Floating solar panels, solar on public rooftops, solar parking lot canopies, and soon, solar panels at Orlando International Airport are all part of Orlando’s clean energy solution. The City is working closely with its local municipal utility, the Orlando Utility Commission, which has a goal of more than 100 MW of clean energy by 2020. In addition to renewable energy targets, Orlando is also looking to add 150 electric vehicle charging stations by 2020, continuing to convert the city’s fleet of cars and buses to electric, and is spending $17.5 million on energy retrofits for 55 municipal buildings, which will save $2.5 million in energy costs each year.
(Watch Ian LaHiff, Orlando’s energy project manager on the city’s renewable energy goals.)
While RMI isn’t working with Cleveland directly, it is helping sister cities Columbus and Cincinnati meet their clean energy goals. Last September, Cleveland became the first city in Ohio to adopt a 100 percent renewable energy goal by 2050, an update to its original GHG target established in 2013 of 80 percent below 2010 emissions by 2050. (Cincinnati followed soon after in December with its own 100 percent clean energy goal.)

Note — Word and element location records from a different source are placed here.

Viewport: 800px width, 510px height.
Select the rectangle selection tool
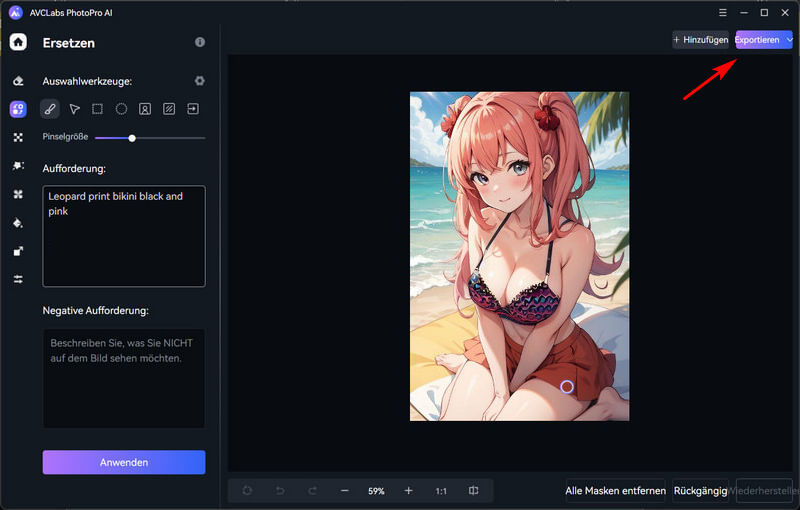point(97,109)
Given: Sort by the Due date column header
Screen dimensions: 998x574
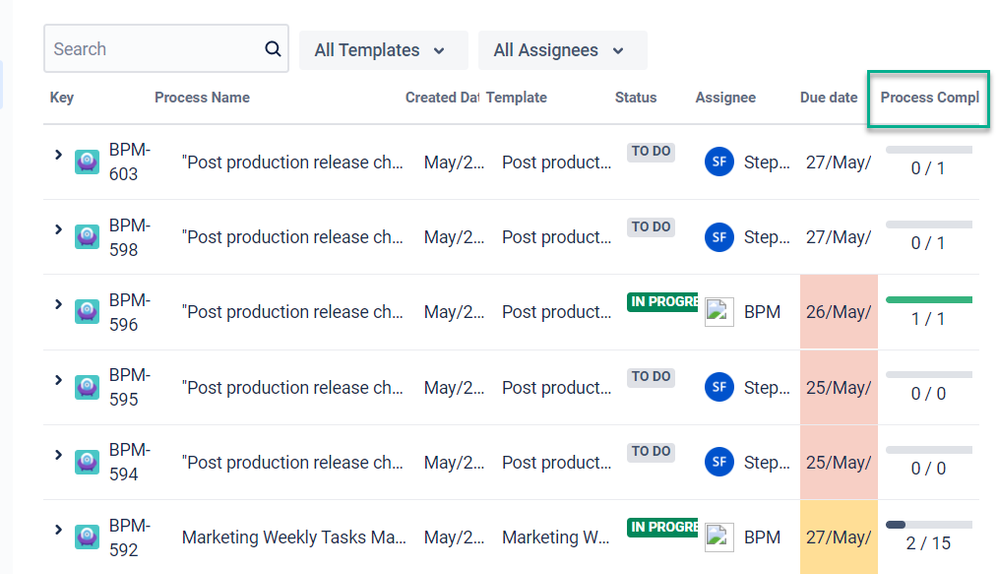Looking at the screenshot, I should pos(829,97).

Cleveland’s updated Climate Action Plan was developed in collaboration with over 90 representatives from organizations across all major sectors, including the Cleveland 2030 District, the Cleveland Clinic, Cuyahoga County, the Northeast Ohio Areawide Coordinating Agency, and the Greater Cleveland Regional Transit Authority. The plan calls for investments in renewable energy and energy efficiency, more electric vehicles, and programs to cut greenhouse gas emissions while prioritizing social and racial equity, green jobs, and resilience to climate change.
Yet the sentiment at the state level is far from friendly. A House panel voted just last week to strip all of Ohio’s clean-energy requirements for utilities that state lawmakers passed in 2008 in favor of a lower monthly surcharge for residential customers ($1 instead of $4.39, on average) in order to keep open two nuclear plants owned by FirstEnergy Solutions.
Cities are still in
Cities are at the frontlines of climate change, and, across the country, the wave of communities working together to address it keeps growing. More than 3,700 organizations, from cities to universities to businesses, have said “We Are Still In” (including Orlando, Cleveland, Columbus, Cincinnati, and Albuquerque), representing 155 million people and totaling $9.45 trillion in gross domestic product. Momentum for a clean energy transition and its inherent benefits — equity, fairness, climate resilience, economic growth — is occurring, if you just know where to look.